> **Listed entries**:
*** Block opens ***
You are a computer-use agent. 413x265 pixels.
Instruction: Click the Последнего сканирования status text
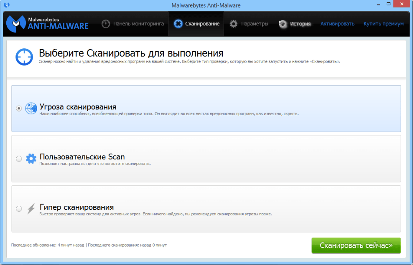click(127, 245)
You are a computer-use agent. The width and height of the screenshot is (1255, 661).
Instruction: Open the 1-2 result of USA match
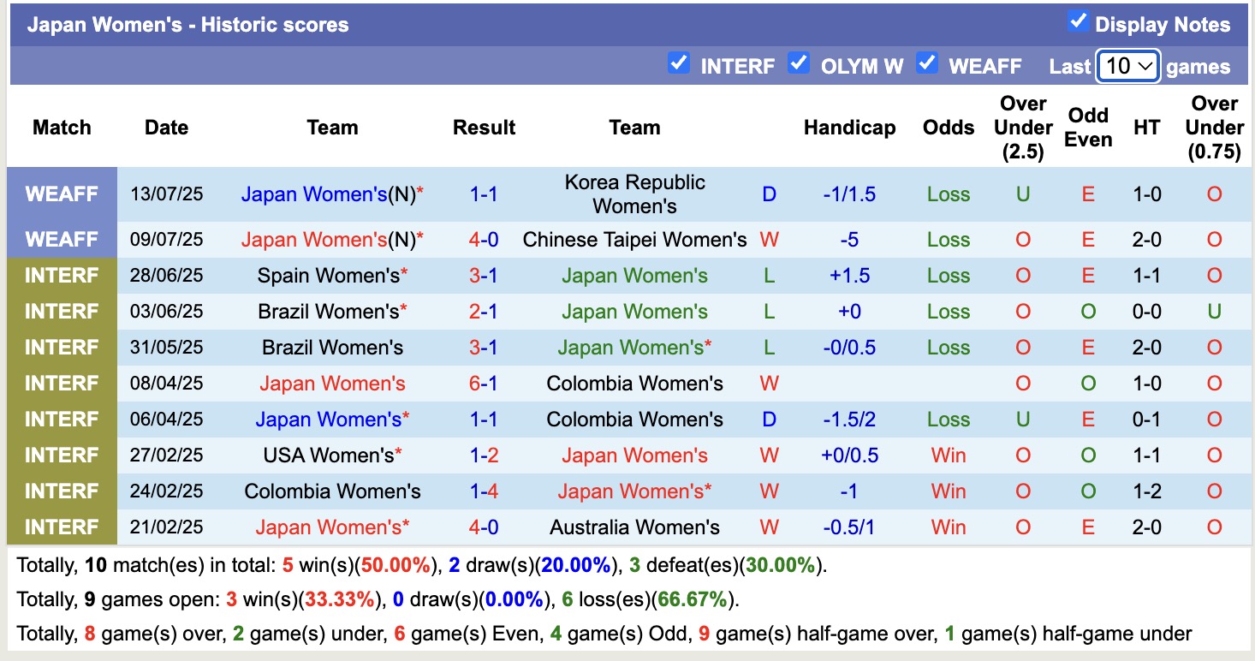484,456
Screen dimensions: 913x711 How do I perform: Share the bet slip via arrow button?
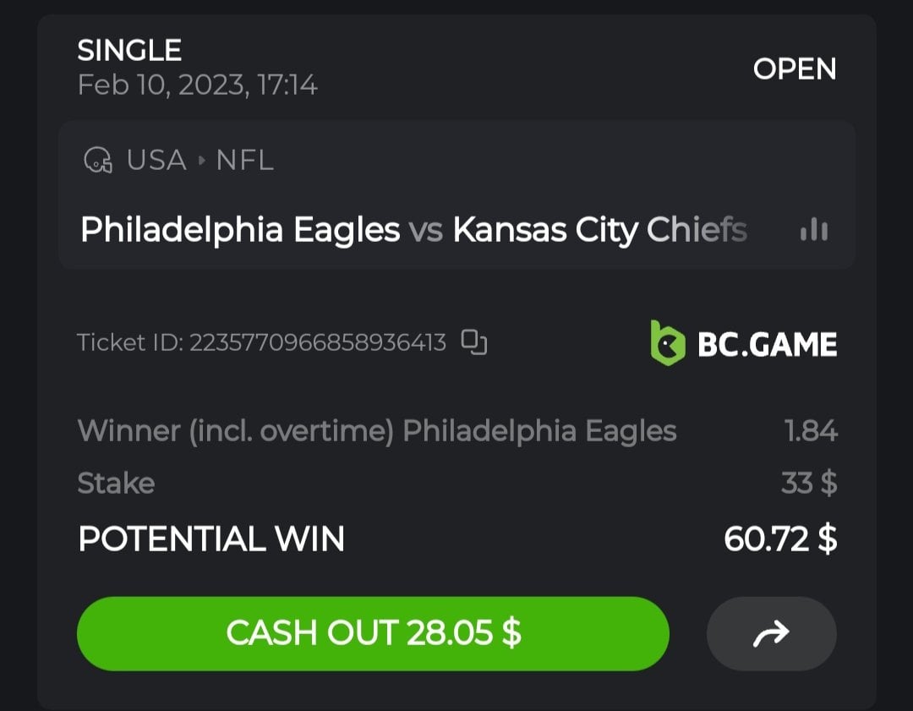771,633
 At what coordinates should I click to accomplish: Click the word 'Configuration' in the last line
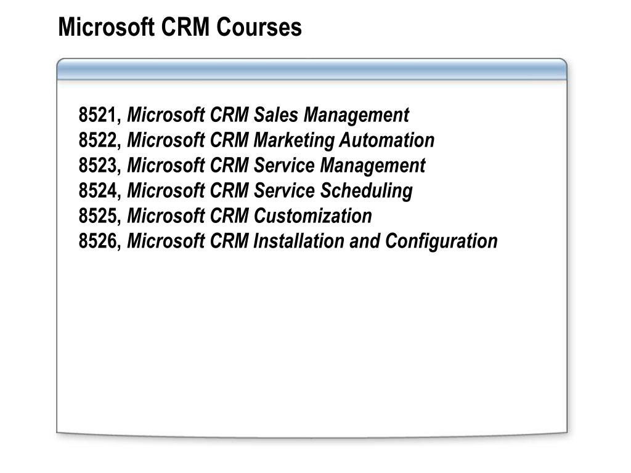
*** Block closes ***
> **Task to complete**: The answer must be every line from the records above that contains "computer".

> **Result of the task**:
You are a computer-use agent. 413x265 pixels.
You are a computer-use agent. The width and height of the screenshot is (1255, 661).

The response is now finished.